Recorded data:
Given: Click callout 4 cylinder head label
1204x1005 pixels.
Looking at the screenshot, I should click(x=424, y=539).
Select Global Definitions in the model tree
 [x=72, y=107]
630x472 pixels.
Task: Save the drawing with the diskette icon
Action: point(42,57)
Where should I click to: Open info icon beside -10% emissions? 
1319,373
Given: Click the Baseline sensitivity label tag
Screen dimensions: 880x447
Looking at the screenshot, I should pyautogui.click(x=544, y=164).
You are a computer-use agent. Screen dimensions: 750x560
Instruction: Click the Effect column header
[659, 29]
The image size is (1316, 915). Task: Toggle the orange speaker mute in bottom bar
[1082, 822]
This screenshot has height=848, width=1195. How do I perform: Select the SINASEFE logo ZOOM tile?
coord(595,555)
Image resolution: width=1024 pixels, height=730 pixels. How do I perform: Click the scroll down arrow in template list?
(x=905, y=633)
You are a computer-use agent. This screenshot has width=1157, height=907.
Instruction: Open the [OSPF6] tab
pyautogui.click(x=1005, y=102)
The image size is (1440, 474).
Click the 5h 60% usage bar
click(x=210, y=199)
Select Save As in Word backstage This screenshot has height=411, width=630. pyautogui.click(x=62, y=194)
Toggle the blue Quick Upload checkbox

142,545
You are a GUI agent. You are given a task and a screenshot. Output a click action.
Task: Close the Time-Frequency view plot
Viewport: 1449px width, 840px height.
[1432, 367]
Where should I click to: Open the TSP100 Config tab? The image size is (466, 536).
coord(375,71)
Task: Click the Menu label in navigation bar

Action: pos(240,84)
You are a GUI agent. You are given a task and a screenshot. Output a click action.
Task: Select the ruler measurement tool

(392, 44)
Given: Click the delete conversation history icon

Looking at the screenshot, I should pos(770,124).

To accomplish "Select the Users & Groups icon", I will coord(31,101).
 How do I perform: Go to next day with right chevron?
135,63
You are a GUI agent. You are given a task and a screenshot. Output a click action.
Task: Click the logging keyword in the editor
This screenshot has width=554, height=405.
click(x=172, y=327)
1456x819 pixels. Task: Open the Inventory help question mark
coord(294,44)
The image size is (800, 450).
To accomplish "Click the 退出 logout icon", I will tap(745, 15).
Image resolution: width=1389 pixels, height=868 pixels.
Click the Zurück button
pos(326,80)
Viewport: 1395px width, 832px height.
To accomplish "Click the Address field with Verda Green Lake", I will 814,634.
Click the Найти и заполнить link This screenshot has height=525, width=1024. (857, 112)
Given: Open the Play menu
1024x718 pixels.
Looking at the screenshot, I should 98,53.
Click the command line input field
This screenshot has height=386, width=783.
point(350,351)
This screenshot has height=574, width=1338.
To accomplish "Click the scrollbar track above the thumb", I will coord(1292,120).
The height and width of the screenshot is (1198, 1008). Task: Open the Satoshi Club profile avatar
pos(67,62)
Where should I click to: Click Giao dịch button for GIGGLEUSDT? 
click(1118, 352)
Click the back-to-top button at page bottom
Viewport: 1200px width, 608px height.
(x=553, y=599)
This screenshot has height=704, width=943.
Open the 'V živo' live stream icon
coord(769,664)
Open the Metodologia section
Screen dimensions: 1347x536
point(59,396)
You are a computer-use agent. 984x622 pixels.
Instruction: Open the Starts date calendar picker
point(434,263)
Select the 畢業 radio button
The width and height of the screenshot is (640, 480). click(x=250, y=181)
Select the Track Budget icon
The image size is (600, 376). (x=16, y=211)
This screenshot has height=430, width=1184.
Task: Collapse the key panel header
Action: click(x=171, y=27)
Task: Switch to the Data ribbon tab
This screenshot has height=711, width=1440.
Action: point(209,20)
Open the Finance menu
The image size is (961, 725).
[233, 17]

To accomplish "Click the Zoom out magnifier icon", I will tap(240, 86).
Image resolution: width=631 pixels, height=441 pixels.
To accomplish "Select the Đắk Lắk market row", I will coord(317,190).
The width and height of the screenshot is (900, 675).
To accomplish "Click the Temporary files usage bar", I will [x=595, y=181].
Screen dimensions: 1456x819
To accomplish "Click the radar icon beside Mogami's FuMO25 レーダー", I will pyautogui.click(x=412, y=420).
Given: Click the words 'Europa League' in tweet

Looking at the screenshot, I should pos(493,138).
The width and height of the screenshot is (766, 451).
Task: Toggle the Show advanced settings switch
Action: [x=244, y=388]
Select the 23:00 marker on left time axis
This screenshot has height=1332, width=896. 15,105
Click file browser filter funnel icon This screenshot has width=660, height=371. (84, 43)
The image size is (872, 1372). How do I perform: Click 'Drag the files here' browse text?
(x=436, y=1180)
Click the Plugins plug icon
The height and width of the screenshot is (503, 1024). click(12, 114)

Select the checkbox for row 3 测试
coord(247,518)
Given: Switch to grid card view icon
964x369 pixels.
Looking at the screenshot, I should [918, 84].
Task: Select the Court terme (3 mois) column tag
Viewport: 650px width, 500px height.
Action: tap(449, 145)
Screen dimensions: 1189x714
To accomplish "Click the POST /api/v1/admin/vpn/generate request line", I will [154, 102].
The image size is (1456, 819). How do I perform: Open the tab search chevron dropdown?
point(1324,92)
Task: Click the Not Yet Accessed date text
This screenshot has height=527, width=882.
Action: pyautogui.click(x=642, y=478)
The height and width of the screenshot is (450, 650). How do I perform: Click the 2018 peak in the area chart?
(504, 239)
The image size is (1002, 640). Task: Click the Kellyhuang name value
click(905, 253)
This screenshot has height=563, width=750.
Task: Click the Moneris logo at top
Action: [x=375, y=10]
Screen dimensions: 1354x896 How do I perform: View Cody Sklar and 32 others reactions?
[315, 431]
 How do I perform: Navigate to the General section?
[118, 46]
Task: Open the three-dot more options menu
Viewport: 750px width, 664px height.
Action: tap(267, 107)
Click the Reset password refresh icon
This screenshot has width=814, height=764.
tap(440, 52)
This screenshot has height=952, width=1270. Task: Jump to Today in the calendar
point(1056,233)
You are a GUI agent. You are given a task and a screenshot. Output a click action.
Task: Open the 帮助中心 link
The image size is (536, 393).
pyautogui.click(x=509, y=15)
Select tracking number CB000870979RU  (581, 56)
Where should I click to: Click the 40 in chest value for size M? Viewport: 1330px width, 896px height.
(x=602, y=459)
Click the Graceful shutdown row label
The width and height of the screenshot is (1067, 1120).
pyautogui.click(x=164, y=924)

_Task goal_
Reproduce verbatim the lines above, from the line with "The height and width of the screenshot is (1198, 1008)." through the line with "You are a computer-use agent. 984x622 pixels.".

_Task answer_
The height and width of the screenshot is (1198, 1008). Task: Open the Satoshi Club profile avatar
pos(67,62)
Where should I click to: Click Giao dịch button for GIGGLEUSDT? 
click(1118, 352)
Click the back-to-top button at page bottom
Viewport: 1200px width, 608px height.
(x=553, y=599)
This screenshot has height=704, width=943.
Open the 'V živo' live stream icon
coord(769,664)
Open the Metodologia section
Screen dimensions: 1347x536
point(59,396)
You are a computer-use agent. 984x622 pixels.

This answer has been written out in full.